## What is needed
Tally the lines of the material below that contain the string "width". Reply with the count alone.

----

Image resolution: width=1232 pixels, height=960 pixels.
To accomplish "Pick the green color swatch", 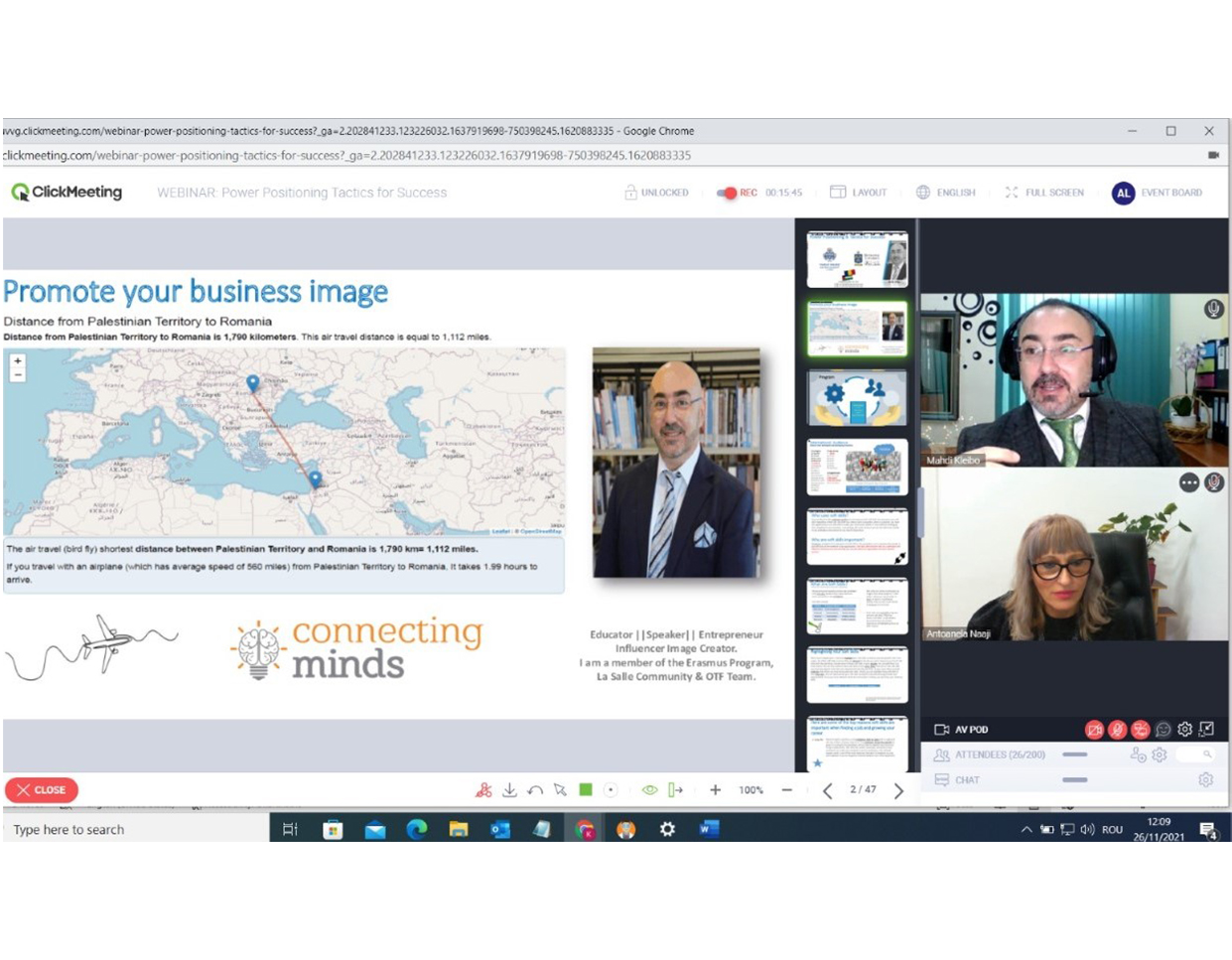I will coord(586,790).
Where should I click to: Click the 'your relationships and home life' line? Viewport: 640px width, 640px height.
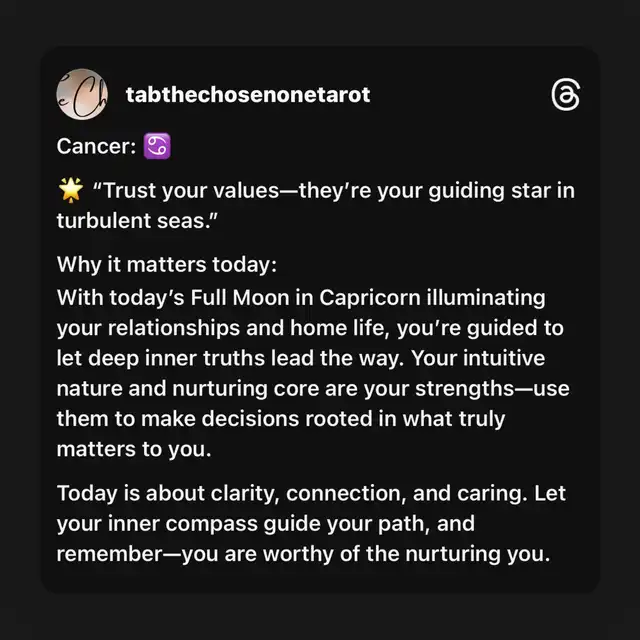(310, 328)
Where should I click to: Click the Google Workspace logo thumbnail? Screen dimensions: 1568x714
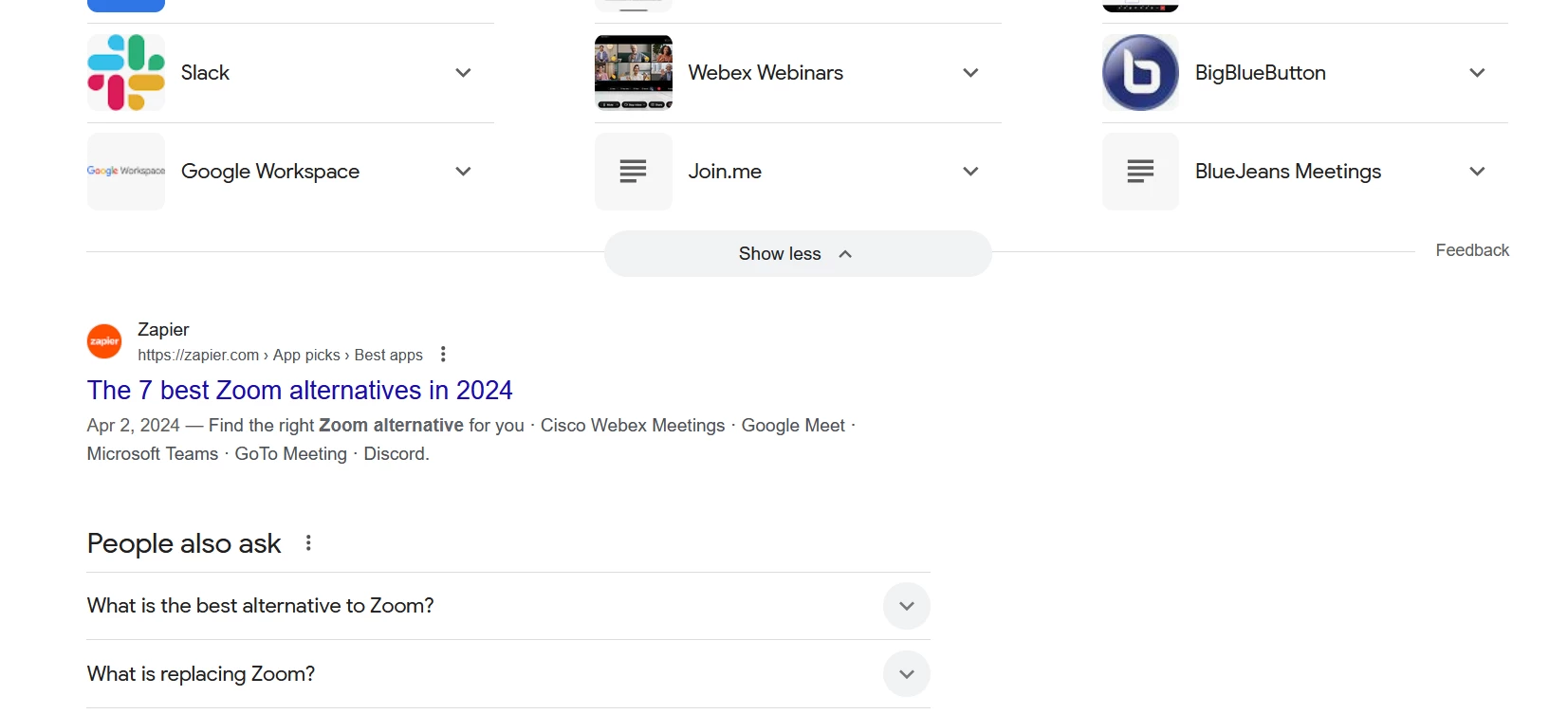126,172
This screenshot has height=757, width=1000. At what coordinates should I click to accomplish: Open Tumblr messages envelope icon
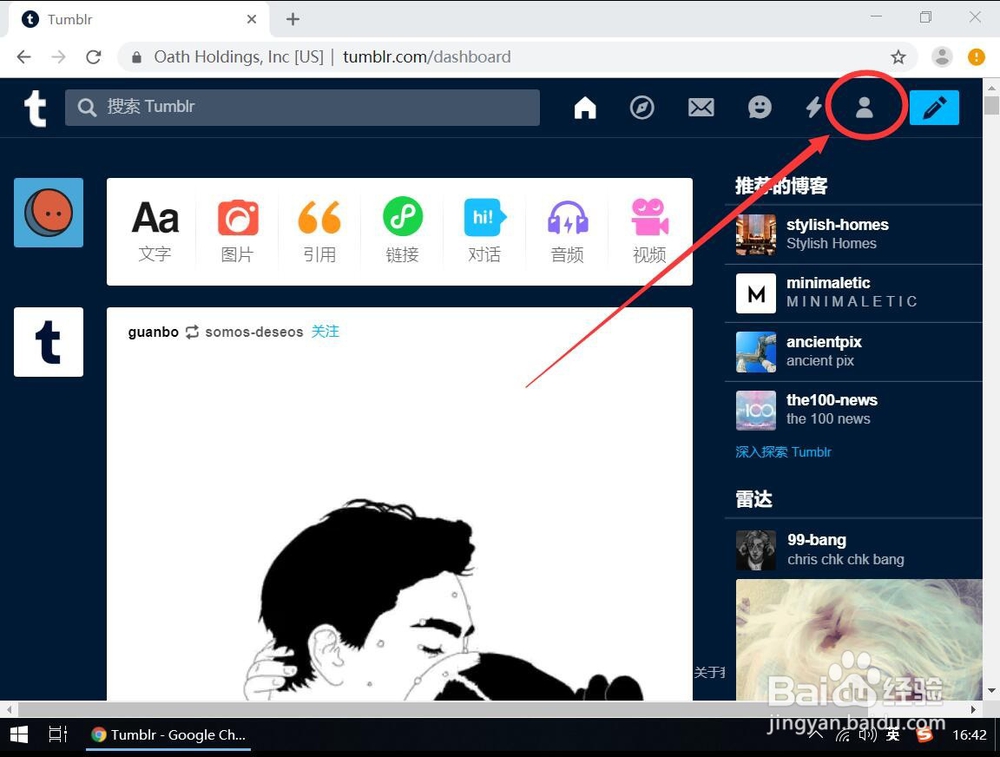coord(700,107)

----

## Result of the task
3